Abram remained in the land of Canaan, while Lot settled in the cities of the Plain, pitching his tents near Sodom.
Now the inhabitants of Sodom were very wicked sinners against the LORD.
And the LORD said to Abram, after Lot had parted from him, “Raise your eyes and look out from where you are, to the north and south, to the east and west,
for I give all the land that you see to you and your offspring forever.
I will make your offspring as the dust of the earth, so that if one can count the dust of the earth, then your offspring too can be counted.
Up, walk about the land, through its length and its breadth, for I give it to you.”
And Abram moved his tent, and came to dwell at the terebinths of Mamre, which are in Hebron; and he built an altar there to the LORD.
14
Now, when King Amraphel of Shinar, King Arioch of Ellasar, King Chedorlaomer of Elam, and King Tidal of Goiim
made war on King Bera of Sodom, King Birsha of Gomorrah, King Shinab of Admah, King Shemeber of Zeboiim, and the king of Bela, which is Zoar,
all the latter joined forces at the Valley of Siddim, now the Dead Sea.

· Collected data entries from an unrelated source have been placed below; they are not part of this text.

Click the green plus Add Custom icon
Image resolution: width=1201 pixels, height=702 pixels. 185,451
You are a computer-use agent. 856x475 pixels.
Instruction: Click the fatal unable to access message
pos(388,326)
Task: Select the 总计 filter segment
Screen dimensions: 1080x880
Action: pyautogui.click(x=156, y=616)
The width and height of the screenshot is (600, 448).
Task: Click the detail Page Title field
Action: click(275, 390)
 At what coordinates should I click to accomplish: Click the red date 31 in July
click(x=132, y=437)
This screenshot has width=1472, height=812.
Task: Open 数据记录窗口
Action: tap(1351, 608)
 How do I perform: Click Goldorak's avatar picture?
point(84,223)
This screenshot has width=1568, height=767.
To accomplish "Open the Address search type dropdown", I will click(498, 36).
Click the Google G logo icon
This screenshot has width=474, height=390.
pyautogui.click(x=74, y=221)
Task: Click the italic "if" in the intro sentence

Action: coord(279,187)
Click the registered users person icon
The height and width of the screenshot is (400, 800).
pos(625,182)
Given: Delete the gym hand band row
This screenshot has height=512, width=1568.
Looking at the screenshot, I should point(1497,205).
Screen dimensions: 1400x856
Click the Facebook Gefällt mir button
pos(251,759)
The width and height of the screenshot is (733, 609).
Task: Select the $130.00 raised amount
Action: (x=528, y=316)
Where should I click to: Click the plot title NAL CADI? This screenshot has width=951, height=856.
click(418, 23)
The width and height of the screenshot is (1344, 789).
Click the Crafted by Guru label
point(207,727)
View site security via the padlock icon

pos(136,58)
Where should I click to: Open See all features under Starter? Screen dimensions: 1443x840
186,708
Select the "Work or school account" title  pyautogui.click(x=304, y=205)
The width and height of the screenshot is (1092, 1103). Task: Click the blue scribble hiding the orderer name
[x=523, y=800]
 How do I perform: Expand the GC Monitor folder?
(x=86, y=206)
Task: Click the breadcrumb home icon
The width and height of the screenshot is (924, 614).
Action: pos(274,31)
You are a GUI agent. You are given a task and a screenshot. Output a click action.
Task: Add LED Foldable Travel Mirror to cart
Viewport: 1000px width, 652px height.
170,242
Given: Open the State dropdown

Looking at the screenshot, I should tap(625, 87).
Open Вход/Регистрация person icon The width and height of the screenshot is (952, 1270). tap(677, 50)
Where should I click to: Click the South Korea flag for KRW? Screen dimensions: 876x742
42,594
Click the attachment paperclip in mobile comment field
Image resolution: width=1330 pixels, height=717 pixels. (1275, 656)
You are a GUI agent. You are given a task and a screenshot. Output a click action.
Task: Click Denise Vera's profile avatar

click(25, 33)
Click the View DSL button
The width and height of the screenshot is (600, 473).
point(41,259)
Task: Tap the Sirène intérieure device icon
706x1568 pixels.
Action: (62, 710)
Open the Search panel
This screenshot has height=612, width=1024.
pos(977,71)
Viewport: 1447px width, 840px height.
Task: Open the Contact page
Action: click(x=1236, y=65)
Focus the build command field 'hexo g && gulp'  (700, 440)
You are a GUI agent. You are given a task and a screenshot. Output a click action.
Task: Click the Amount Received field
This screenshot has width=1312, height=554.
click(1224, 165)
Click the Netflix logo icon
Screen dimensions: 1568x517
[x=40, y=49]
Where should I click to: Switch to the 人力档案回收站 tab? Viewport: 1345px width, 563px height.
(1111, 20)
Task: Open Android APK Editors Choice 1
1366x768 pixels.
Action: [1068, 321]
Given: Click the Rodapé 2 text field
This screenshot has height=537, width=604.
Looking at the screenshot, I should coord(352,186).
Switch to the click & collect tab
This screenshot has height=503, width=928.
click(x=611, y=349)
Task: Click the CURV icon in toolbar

Twelve years they served Chedorlaomer, and in the thirteenth year they rebelled.
In the fourteenth year Chedorlaomer and the kings who were with him came and defeated the Rephaim at Ashteroth-karnaim, the Zuzim at Ham, the Emim at Shaveh-kiriathaim,
and the Horites in their hill country of Seir as far as El-paran, which is by the wilderness.
On their way back they came to En-mishpat, which is Kadesh, and subdued all the territory of the Amalekites, and also the Amorites who dwelt in Hazazon-tamar.
Then the king of Sodom, the king of Gomorrah, the king of Admah, the king of Zeboiim, and the king of Bela, which is Zoar, went forth and engaged them in battle in the Valley of Siddim:
King Chedorlaomer of Elam, King Tidal of Goiim, King Amraphel of Shinar, and King Arioch of Ellasar—four kings against those five.
Now the Valley of Siddim was dotted with bitumen pits; and the kings of Sodom and Gomorrah, in their flight, threw themselves into them, while the rest escaped to the hill country.
[The invaders] seized all the wealth of Sodom and Gomorrah and all their provisions, and went their way.
They also took Lot, the son of Abram’s brother, and his possessions, and departed; for he had settled in Sodom.
A fugitive brought the news to Abram the Hebrew, who was dwelling at the terebinths of Mamre the Amorite, kinsman of Eshkol and Aner, these being Abram’s allies.
When Abram heard that his kinsman had been taken captive, he mustered his retainers, born into his household, numbering three hundred and eighteen, and went in pursuit as far as Dan.
At night, he and his servants deployed against them and defeated them; and he pursued them as far as Hobah, which is north of Damascus.
He brought back all the possessions; he also brought back his kinsman Lot and his possessions, and the women and the rest of the people.
When he returned from defeating Chedorlaomer and the kings with him, the king of Sodom came out to meet him in the Valley of Shaveh, which is the Valley of the King.
And King Melchizedek of Salem brought out bread and wine; he was a priest of God Most High.
He blessed him, saying, “Blessed be Abram of God Most High, Creator of heaven and earth.
And blessed be God Most High, Who has delivered your foes into your hand.” And [Abram] gave him a tenth of everything.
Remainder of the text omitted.